WHAT TO DO →
Give the data again exactly, from its opening line through the line in which "You are a computer-use agent. 1456x819" appears.
[Opening EXTRACTED MATERIAL section]
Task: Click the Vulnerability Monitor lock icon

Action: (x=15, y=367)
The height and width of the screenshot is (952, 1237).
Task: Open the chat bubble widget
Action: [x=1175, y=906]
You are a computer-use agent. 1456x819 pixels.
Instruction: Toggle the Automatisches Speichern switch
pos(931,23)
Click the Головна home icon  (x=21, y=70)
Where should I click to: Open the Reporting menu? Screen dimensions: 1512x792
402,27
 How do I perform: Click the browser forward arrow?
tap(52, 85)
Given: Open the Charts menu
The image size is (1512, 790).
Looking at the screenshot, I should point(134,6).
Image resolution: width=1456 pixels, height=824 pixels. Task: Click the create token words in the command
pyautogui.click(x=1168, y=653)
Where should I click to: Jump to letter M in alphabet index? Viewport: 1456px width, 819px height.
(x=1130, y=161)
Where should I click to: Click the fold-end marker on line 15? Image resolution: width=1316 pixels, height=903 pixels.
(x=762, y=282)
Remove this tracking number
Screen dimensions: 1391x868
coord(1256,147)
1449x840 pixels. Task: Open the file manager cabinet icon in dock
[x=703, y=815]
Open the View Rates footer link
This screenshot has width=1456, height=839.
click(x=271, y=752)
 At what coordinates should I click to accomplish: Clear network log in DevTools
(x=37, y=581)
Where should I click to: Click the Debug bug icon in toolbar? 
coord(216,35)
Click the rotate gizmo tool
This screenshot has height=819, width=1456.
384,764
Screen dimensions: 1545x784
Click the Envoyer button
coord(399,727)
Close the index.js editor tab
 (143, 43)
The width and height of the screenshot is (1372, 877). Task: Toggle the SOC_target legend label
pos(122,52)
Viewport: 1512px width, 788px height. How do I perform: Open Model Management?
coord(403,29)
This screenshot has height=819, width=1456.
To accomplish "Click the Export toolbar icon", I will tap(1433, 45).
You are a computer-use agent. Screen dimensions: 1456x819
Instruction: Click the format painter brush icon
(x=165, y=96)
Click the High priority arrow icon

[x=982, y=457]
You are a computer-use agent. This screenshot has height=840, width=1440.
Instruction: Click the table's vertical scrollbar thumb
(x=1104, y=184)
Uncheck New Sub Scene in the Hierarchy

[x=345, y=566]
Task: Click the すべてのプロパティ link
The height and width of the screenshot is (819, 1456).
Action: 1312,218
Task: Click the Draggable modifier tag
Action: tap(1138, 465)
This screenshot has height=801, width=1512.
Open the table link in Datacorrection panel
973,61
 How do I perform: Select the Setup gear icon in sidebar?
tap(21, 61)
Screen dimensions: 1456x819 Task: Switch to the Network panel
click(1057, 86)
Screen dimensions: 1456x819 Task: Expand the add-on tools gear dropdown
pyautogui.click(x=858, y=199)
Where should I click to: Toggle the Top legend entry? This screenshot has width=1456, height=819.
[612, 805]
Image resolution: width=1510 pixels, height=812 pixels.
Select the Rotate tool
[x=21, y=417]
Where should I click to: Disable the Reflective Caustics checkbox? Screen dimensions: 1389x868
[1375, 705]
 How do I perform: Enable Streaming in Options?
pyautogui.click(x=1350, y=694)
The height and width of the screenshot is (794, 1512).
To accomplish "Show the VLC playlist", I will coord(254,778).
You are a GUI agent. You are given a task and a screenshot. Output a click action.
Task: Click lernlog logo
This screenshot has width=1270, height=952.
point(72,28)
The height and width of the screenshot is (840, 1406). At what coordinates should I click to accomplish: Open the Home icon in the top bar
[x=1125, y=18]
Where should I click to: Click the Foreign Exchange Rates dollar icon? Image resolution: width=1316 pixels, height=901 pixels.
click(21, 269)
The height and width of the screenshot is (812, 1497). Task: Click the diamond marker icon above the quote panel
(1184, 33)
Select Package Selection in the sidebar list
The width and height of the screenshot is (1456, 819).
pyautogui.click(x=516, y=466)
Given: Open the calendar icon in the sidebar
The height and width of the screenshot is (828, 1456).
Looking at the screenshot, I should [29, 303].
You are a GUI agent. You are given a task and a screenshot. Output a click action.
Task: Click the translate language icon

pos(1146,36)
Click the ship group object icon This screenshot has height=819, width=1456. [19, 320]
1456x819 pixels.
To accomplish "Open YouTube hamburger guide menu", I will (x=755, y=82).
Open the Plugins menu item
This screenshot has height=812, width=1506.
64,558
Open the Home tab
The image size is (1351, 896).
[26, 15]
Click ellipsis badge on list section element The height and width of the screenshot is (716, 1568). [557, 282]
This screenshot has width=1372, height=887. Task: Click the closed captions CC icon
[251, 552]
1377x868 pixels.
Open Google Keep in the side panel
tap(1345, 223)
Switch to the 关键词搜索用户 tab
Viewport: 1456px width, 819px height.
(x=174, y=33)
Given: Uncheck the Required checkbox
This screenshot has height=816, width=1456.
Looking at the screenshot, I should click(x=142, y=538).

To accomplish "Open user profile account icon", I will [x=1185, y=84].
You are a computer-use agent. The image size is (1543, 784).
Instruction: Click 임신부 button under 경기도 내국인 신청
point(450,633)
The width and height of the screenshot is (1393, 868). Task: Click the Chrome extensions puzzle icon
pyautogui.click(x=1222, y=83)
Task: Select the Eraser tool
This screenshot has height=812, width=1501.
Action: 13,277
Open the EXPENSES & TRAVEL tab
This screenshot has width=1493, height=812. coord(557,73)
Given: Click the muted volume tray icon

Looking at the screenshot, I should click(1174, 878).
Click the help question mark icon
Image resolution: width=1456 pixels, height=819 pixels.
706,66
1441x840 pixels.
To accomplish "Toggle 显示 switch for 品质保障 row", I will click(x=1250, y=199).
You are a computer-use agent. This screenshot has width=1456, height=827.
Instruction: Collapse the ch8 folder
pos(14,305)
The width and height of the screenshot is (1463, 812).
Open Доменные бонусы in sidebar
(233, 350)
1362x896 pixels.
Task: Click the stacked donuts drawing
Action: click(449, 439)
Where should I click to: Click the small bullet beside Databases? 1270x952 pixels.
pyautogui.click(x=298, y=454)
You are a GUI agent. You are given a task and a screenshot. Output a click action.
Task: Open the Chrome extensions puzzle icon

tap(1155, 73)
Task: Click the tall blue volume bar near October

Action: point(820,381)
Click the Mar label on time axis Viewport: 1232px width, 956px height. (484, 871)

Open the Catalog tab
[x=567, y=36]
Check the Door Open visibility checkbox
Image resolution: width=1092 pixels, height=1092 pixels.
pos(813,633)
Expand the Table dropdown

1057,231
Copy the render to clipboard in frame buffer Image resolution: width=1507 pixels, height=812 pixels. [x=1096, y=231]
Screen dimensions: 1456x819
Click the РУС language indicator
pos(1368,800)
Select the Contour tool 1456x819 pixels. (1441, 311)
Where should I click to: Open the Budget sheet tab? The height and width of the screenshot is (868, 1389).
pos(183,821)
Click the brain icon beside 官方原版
[Closing EXTRACTED MATERIAL section]
EXPECTED ANSWER →
Task: Click the Vulnerability Monitor lock icon

Action: (x=15, y=367)
The height and width of the screenshot is (952, 1237).
Task: Open the chat bubble widget
Action: [x=1175, y=906]
You are a computer-use agent. 1456x819 pixels.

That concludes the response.